**DA FARE:**
• 1. Modifica il testo sull'inquinamento atmosferico nel tratto da "Un doppio danno" fino a "dalla normativa dell’Ue.", sostituendo "Amministratori" con "Sindaci".
• 2. Prosegui il testo sull'inquinamento dell'aria in Veneto partendo dopo la sua ultima frase.

Questo significa che a gennaio, per un giorno su due, circa due milioni e mezzo di cittadini della regione hanno respirato aria con valori pericolosi di inquinanti atmosferici, in particolare di PM10, particolato fine che inalato può causare molti disturbi collegati all’apparato respiratorio e l’AIRC classifica l’inquinamento dell’aria tra le sostanze cancerogene.
Un enorme danno per la salute di tutti, dato che oltre il 60% della popolazione urbana in Italia risiede in aree esposte a concentrazioni di PM10 al di sopra del limite giornaliero consentito (50 μg/m3 per non più di 35 giorni in un anno). Un dato significativamente peggiore rispetto alla media europea del 16,3% che dovrebbe far riflettere circa l’urgenza di intervenire. Ma il danno è stratosferico anche per il portafoglio dei cittadini: il costo dell’inquinamento – si legge nel rapporto EPHA (European Public Health Alliance) 2018 – è particolarmente pesante per la sanità pubblica perché l’inquinamento, come il Covid, colpisce tutti, ed accedere alle cure per mitigarne gli effetti ha un impatto economico rilevante. Per gli abitanti di Padova, Venezia, Verona, Treviso e Vicenza il costo sociale medio supera i 2000 euro pro capite con una incidenza media sul PIL del 6,4%. Numeri di molto superiori alle medie nazionali ed europee che impattano pesantemente sul benessere della popolazione e portano le nostre città ad essere tra le peggiori 15 d’Italia per costi pro capite dovuti all’inquinamento ed il Veneto ad essere la regione dove i cittadini pagano i costi sociali e sanitari connessi all’inquinamento atmosferico più alti d’Italia.
Un doppio danno che, a quanto pare, nemmeno la condanna inflitta dalla Corte di giustizia dell’Eu all’Italia allarma gli Amministratori locali e regionali che dopo aver attivato a inizio 2021 le misure urgenti ed improrogabili per dare una risposta credibile alla condanna europea, sembrano essersi dimenticati dell’importanza della loro applicazione efficace e tempestiva per ridurre l’inquinamento entro i limiti quanto prima possibile, come richiesto dalla normativa dell’Ue.

Voci archiviate:

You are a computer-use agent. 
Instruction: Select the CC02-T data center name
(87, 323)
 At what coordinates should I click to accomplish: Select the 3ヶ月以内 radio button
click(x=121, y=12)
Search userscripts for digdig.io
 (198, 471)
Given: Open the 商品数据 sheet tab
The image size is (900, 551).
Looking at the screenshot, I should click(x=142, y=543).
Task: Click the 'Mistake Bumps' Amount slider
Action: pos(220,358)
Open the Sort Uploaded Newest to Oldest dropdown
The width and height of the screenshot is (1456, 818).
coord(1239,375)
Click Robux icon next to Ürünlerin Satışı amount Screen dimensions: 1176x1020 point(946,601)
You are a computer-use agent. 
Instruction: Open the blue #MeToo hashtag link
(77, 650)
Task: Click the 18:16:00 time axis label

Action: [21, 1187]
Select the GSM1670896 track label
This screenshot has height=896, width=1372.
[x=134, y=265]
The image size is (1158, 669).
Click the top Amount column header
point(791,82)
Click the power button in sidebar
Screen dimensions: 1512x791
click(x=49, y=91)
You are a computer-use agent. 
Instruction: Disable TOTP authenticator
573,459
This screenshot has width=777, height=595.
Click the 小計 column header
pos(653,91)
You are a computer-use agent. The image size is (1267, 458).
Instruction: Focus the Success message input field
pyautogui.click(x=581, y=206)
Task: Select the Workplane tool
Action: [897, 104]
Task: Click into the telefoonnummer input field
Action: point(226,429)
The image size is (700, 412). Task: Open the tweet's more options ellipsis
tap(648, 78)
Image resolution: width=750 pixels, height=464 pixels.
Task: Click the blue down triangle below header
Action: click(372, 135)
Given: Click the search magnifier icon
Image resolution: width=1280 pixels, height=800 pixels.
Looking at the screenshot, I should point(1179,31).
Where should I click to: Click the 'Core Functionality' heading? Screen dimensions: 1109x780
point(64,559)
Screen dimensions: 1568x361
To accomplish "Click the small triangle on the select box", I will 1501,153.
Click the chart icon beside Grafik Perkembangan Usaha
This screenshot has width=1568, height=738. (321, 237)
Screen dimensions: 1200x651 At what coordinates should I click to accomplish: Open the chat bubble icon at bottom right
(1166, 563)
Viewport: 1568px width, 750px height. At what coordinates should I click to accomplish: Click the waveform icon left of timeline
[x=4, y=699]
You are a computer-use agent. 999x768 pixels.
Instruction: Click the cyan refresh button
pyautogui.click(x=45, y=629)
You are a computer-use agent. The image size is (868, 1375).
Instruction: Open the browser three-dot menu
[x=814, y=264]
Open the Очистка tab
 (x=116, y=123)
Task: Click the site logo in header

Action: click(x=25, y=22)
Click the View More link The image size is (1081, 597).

**SOLUZIONI:**
• 1.
Un doppio danno che, a quanto pare, nemmeno la condanna inflitta dalla Corte di giustizia dell’Eu all’Italia allarma gli Sindaci locali e regionali che dopo aver attivato a inizio 2021 le misure urgenti ed improrogabili per dare una risposta credibile alla condanna europea, sembrano essersi dimenticati dell’importanza della loro applicazione efficace e tempestiva per ridurre l’inquinamento entro i limiti quanto prima possibile, come richiesto dalla normativa dell’Ue.

• 2.
Per Legambiente ancora una volta emergono la mancanza di chiarezza e omogeneità di deroghe e controllo dei divieti stabiliti dalle ordinanze, rendendone volatile l’efficacia, e di un approccio multi-settoriale con interventi mirati per l’informazione, il controllo e la prevenzione: «I centri urbani del Veneto e i vari livelli amministrativi di coordinamento continuano con un gioco al ribasso, a partire dall’aver voluto evitare il blocco stabile degli Euro4, argomentando la scelta con la scarsa fiducia dei cittadini verso il TPL a causa di un possibile contagio. Insomma l’ennesimo paradosso nostrano di una politica che anche quando processa il da farsi, non procede con decisioni al supporto degli obiettivi che intende perseguire. La Regione ed i sindaci devono adottare al più presto politiche pubbliche per mobilità e riscaldamento ad emissioni zero – commenta Luigi Lazzaro, presidente di Legambiente Veneto – per tutti, ma soprattutto per chi è meno abbiente. Servono mezzi pubblici elettrici, bici e auto elettriche condivise, serve in città agevolare e promuovere subito la mobilità ciclo-pedonale. Serve il superbonus (110%) per ridurre l’inquinamento da riscaldamento. Non servono invece incentivi per le caldaie a gas, forma di riscaldamento basata sulle fonti fossili colpevoli della crisi climatica, come non servono proroghe ai permessi di circolazione dei veicoli diesel più inquinanti o bonus per l’acquisto di auto di proprietà a combustione. Iniziare a ridurre a zero, o quasi, l’inquinamento deve divenire una priorità della programmazione regionale e di ogni singola amministrazione locale».
A inizio febbraio è prevista l’uscita del rapporto “Mal’aria di città 2022” con il quale Legambiente farà nuovamente il punto della situazione.